Thieves tie up owners of France's Vaux-le-Vicomte castle and swipe €2m in valuables

Thieves broke into chateau de Vaux le Vicomte, outside Paris, and took gems and valuables worth €2m - Alamy
Thieves broke into chateau de Vaux le Vicomte, outside Paris, and took gems and valuables worth €2m - Alamy

French police are hunting for burglars who tied up the owner’s of one France’s renowned chateaux overnight and made off with €2 million (£1.8m) worth of valuables.

Chateau Vaux-le-Vicomte, a 17th-century castle in Maincy, southeast of Paris, served as a model for Versailles and the backdrop for a string of film and TV productions, including the James Bond classic, Moonraker, and Sophie Coppola's Marie Antoinette.

A group of six masked criminals broke into the private apartment of owners Patrice and Cristina de Vogue, aged 78 and 90 respectively, in the early hours of Thursday.

The robbers bagged cash and valuables, including emeralds from a safe.

Police sources said the owners were unharmed and declined to be examined by a doctor. “The couple are doing well and the chateau remains open to visitors at the normal times,” management told AFP.

The De Vogue’s opened the estate to the public in 1968 and run it with their three sons. It has been in the hands of four successive families since the 17th century.

Vaux-le-Vicomte is the largest privately-owned heritage site in France, with grounds surpassing 500 hectares (1,200 acres), and welcomes 250,000 visitors per year. It is surrounded by a 13km-long (eight-mile) protective wall and comprises many fountains and statues, including one covered by 10,000 gilded leaves.

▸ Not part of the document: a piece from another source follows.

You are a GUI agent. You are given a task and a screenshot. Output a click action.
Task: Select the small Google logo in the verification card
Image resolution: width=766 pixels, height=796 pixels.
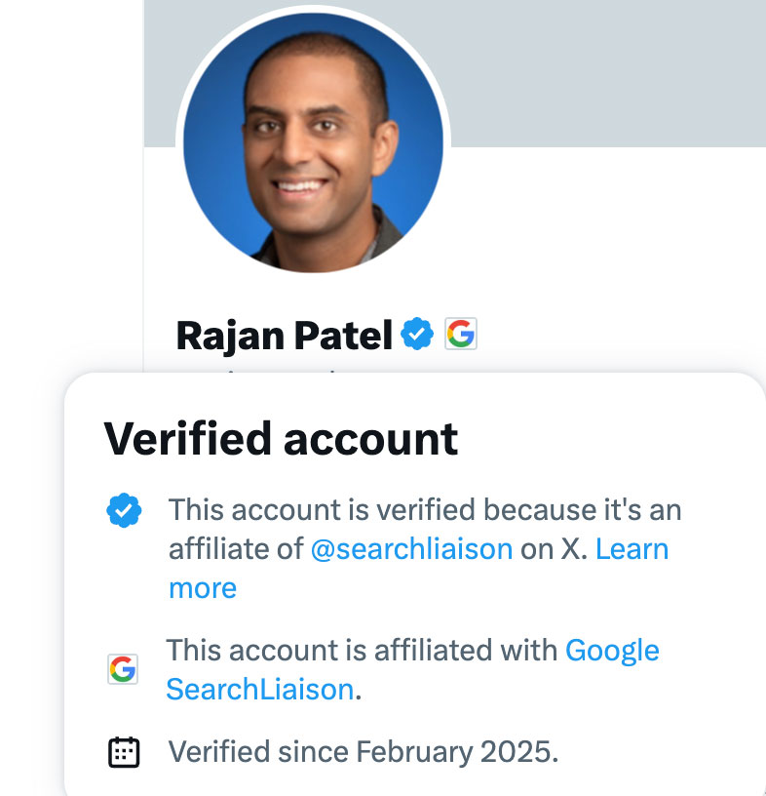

A woman wearing a costume visits the Vaux-Le-Vicomte castle during the "Great Century Day" in Maincy, outside Paris, France in July, 2015 - Credit:  Kamil Zihnioglu/AP
Vaux-le-Vicomte served as a model for Versailles Credit: Kamil Zihnioglu/AP

The chateau was built between 1658 and 1661 for Louis XIV's finance minister Nicolas Fouquet who fell out of favour with the Sun King after staging a lavish party there shortly after its completion.

Legend has it that the fountains, fireworks, buffet and Molière premiere play laid on for more than 1,000 guests dazzled the Sun King but also piqued his envy.

Fouquet was subsequently imprisoned for life and King Louis seized the castle and moved its most precious belongings, including orange trees, to Versailles.

Later, Voltaire was to sum up the famous fête by remarking: "On 17 August, at six in the evening Fouquet was the King of France: at two in the morning he was nobody."

The castle was the first major joint project by architect Louis Le Vau, landscape gardener André le Nôtre and painter-decorator Charles Le Brun and marked the beginning of the "Louis XIV style”, which resulted in Versailles Palace.

Its garden is considered a masterpiece of the Jardin à la française, the French aesthetic of formal gardens that swept Europe in the 17th century.

Vaux-le-Vicomte has been hired as a celebrity wedding venue, notably for the 2007 nuptial party for French basketball star Tony Parker and "Desperate Housewives" star Eva Longoria.

The chateau is due to be open to the public as part of this weekend's annual Heritage Days cultural event.